→ **REQUIRED ACTION**: From the first line of the data below through the line holding "Click the insert link chain icon", output each line exactly and leave the pictures out.

→ **TASK MATERIAL**:
▼

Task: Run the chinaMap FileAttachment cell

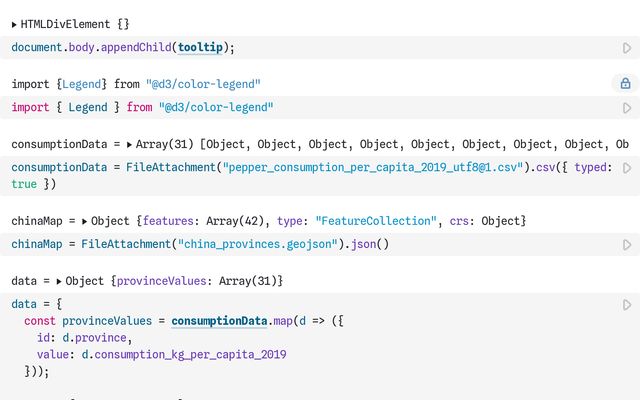Action: point(627,245)

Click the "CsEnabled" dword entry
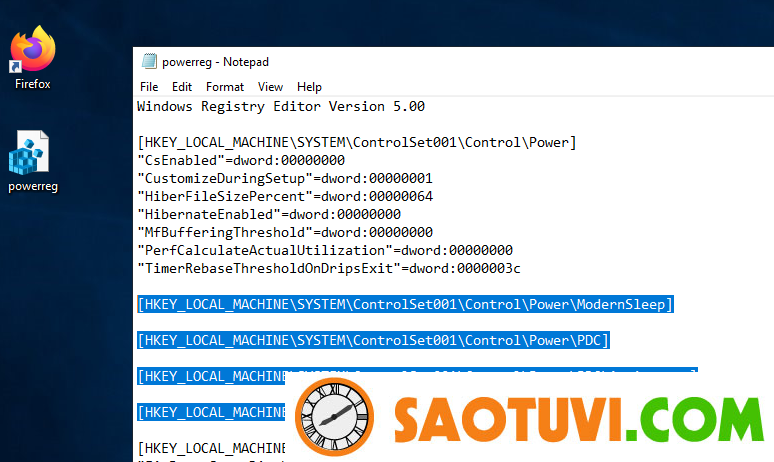click(240, 160)
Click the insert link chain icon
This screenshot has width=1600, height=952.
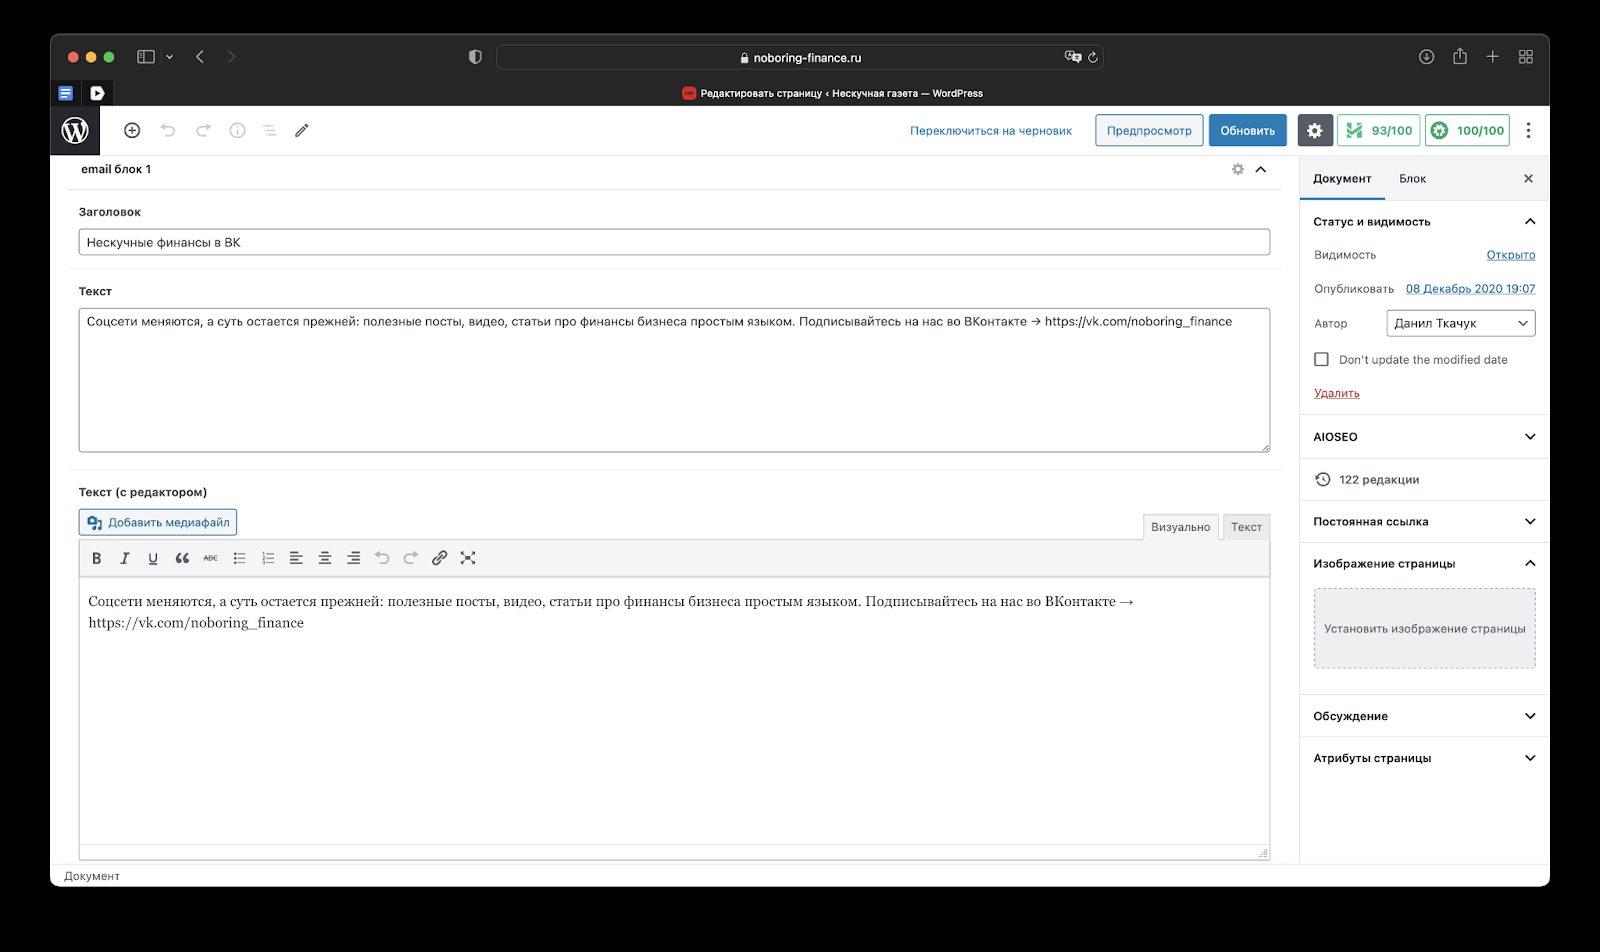pos(439,558)
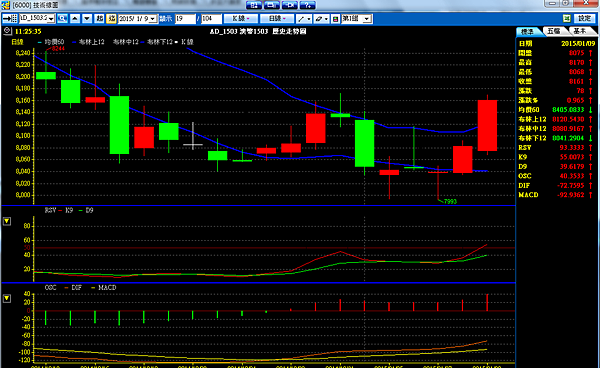600x368 pixels.
Task: Collapse the OSC DIF MACD indicator panel
Action: coord(7,298)
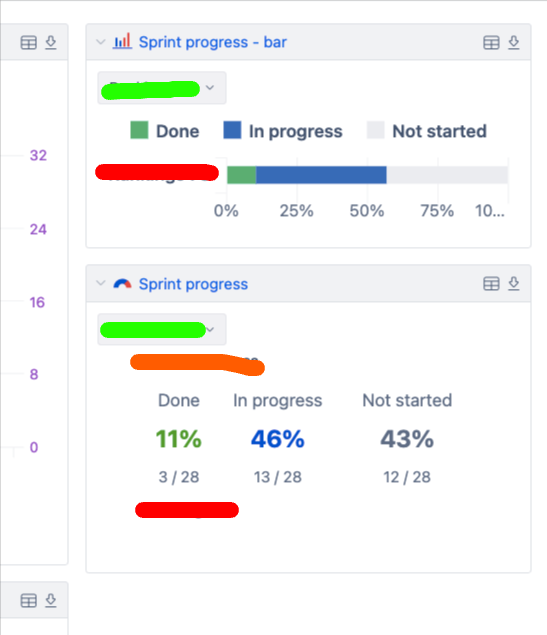
Task: Click the gauge icon beside Sprint progress
Action: (x=122, y=284)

▲

→ **SOLUTION FOR THIS PROBLEM**:
Task: Run the chinaMap FileAttachment cell

Action: point(627,245)

Click the "CsEnabled" dword entry
click(240, 160)
Click the insert link chain icon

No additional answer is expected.